We examined the tissue distribution of vitellogenin in male zebrafish during heart regeneration. On day 5 after cardiac injury, vitellogenin was detected in the heart, but not in the gill, kidney and liver (Fig 4B). Vitellogenin was observed in the entire regenerating heart, not restricted to the wound. Whole mount immunohistochemistry confirmed that vitellogenin accumulated in the injured heart of male fish (Fig 4C) and was not observed in the proximity of the chest wound of the sham-operated fish. This indicates that the vitellogenin accumulation in male fish is specifically associated with cardiac damages and is not related to general wound healing. Moreover, vitellogenin was not undetectable on the male caudal fin on day 7 after amputation (Fig 4D), confirming that vitellogenin accumulation is not a general consequence of tissue regeneration or repair. Furthermore, E2 treatment of male fish increased the level of vitellogenin in the regenerating hearts, while tamoxifen treatment of female fish reduced this accumulation (Fig 5).
Discussion
In this study, we revealed the roles of estrogen in several aspects of zebrafish heart regeneration. First, we demonstrated by cellular (Fig 1, 2), anatomical (Fig 1, 4), physiological (Fig 3) and biochemical (Fig 3) parameters that zebrafish heart regeneration is sexually dimorphic. As far as we know, this is the first evidence of sexual dimorphism in heart regeneration. Sexual differences in the regeneration of other tissues has been observed in mammals but has not been documented for the heart (Harada et al., 2003; Blankenhorn et al., 2003; Deasy et al., 2007). In zebrafish, the pectoral fin is the only tissue that has been shown to demonstrate a sexually dimorphic regenerative capacity (Nachtrab et al., 2011). Like their hearts, males regenerate the pectoral fin more slowly and often incompletely. However, this phenomenon was not observed in other fins (Nachtrab et al., 2011), suggesting that this sexual dimorphism is related to the unique role of pectoral fins in reproduction (Kang et al., 2013; McMillan et al., 2013).

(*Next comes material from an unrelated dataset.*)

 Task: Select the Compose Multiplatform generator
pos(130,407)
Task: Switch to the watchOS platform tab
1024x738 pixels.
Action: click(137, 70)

The observed female superiority in heart regeneration is likely due to the effect of estrogen: E2 accelerated heart regeneration in males (Fig 1), and tamoxifen retarded it in females (Fig 1). Our gene expression analyses suggested that female hearts demonstrated a stronger immune and inflammatory responses to cryoinjury. In particular, the expression of IFNg, as well as IFNg-inducible factors, in regenerating hearts was highly sexually dimorphic and E2 sensitive (Fig 2). As inflammation is essential for tissue regeneration (Eming et al., 2017), including cardiac repair (Frangogiannis, 2015), our observation is consistent with the higher heart regeneration rate in female zebrafish. Importantly, a comparison between fish species with different heart regeneration rates attributes the high heart regeneration capacity of zebrafish to this organism’s enhanced inflammatory response to heart injury (Lai et al., 2017). These authors also discovered that treatment with poly I:C, a viral mimic known to stimulate IFNg-responsive genes (Farina, et al., 2010), can enable heart regeneration in medaka, a species that is normally unable to repair heart injuries. The immune-promoting effects of estrogen have been well documented in fish and mammals (Burgos-Aceves et al., 2016 Taneja, 2018). This study reveals, for the first time, that the sexual differences in immune functions can modulate tissue regeneration.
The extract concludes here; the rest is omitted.